A new statistical tool developed by researchers at the University of Chicago improves the ability to find genetic variants that cause disease. The tool, described in a new paper published January 26, 2024, in Nature Genetics, combines data from genome wide association studies (GWAS) and predictions of genetic expression to limit the number of false positives and more accurately identify causal genes and variants for a disease.
GWAS is a commonly used approach to try to identify genes associated with a range of human traits, including most common diseases. Researchers compare genome sequences of a large group of people with a specific disease, for example, with another set of sequences from healthy individuals. The differences identified in the disease group could point to genetic variants that increase risk for that disease and warrant further study.
Most human diseases are not caused by a single genetic variation, however. Instead, they are the result of a complex interaction of multiple genes, environmental factors, and host of other variables. As a result, GWAS often identifies many variants across many regions in the genome that are associated with a disease. The limitation of GWAS, however, is that it only identifies association, not causality. In a typical genomic region, many variants are highly correlated with each other, due to a phenomenon called linkage disequilibrium. This is because DNA is passed from one generation to next in entire blocks, not individual genes, so variants nearby each other tend to be correlated.
“You may have many genetic variants in a block that are all correlated with disease risk, but you don't know which one is actually the causal variant,” said Xin He, PhD, Associate Professor of Human Genetics, and senior author of the new study. “That's the fundamental challenge of GWAS, that is, how we go from association to causality.”
To make the problem even harder, most of the genetic variants are located in non-coding genomes, making their effects difficult to interpret.
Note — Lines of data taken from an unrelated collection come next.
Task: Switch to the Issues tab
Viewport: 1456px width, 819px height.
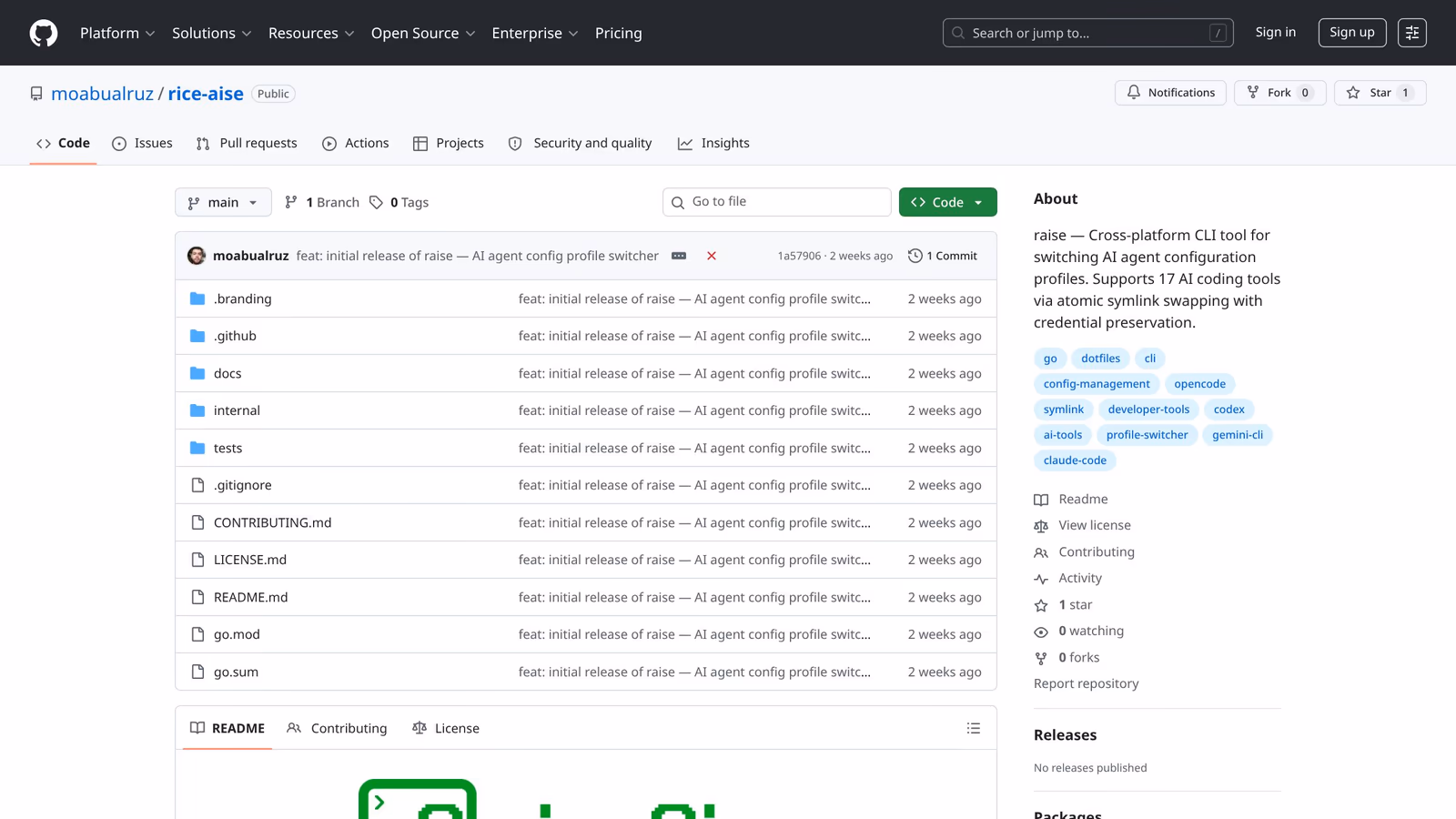Action: pyautogui.click(x=142, y=143)
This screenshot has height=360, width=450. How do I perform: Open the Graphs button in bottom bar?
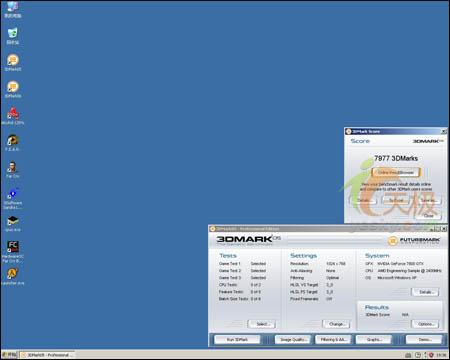[x=374, y=339]
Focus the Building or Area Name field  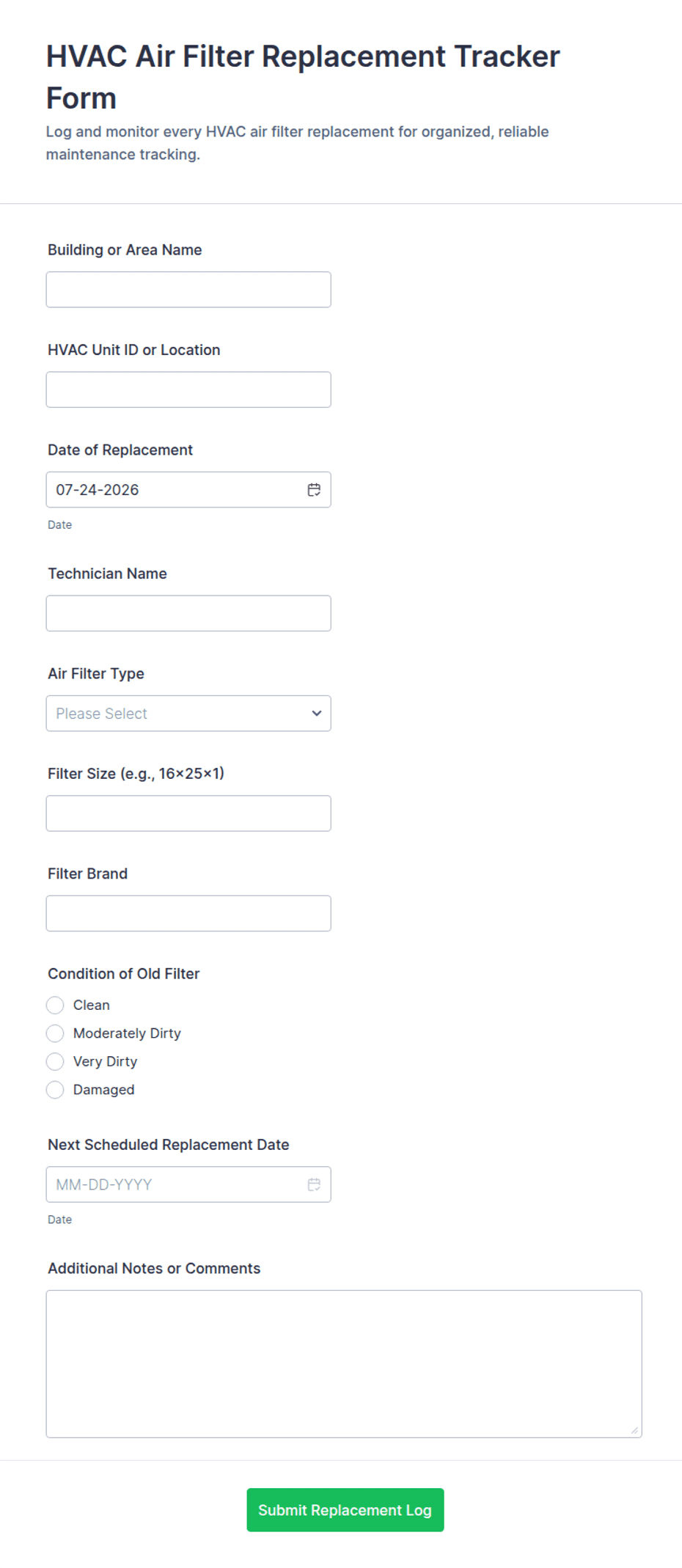(x=188, y=290)
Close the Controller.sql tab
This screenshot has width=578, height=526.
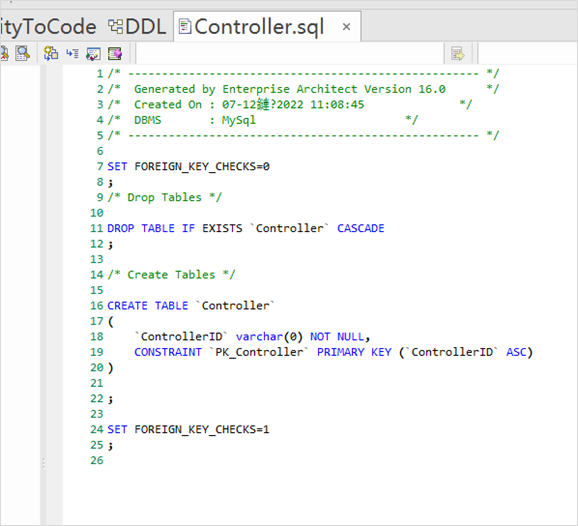pos(346,27)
A common strategy to address these challenges is using gene expression levels. Expression quantitative trait loci, or eQTLs, are genetic variants associated with gene expression.
The rationale of using eQTL data is that if a variant associated with a disease is an eQTL of some gene X, then X is possibly the link between the variant and the disease. The problem with this reasoning, however, is that nearby variants and eQTLs of other genes can be correlated with the eQTL of the gene X while affecting the disease directly, leading to a false positive. Many methods have been developed to nominate risk genes from GWAS using eQTL data, but they all suffer from this fundamental problem of confounding by nearby associations. In fact, existing methods can generate false positive genes more than 50% of the time.
In the new study, Prof. He and Matthew Stephens, PhD, the Ralph W. Gerard Professor and Chair of the Departments of Statistics and Professor of Human Genetics, developed a new method called causal-Transcriptome-wide Association studies, or cTWAS, that uses advanced statistical techniques to reduce false positive rates. Instead of focusing on just one gene at a time, the new cTWAS model accounts for multiple genes and variants. Using a Bayesian multiple regression model, it can weed out confounding genes and variants.
“If you look at one at a time, you'll have false positives, but if you look at all the nearby genes and variants together, you are much more likely to find the causal gene,” He said.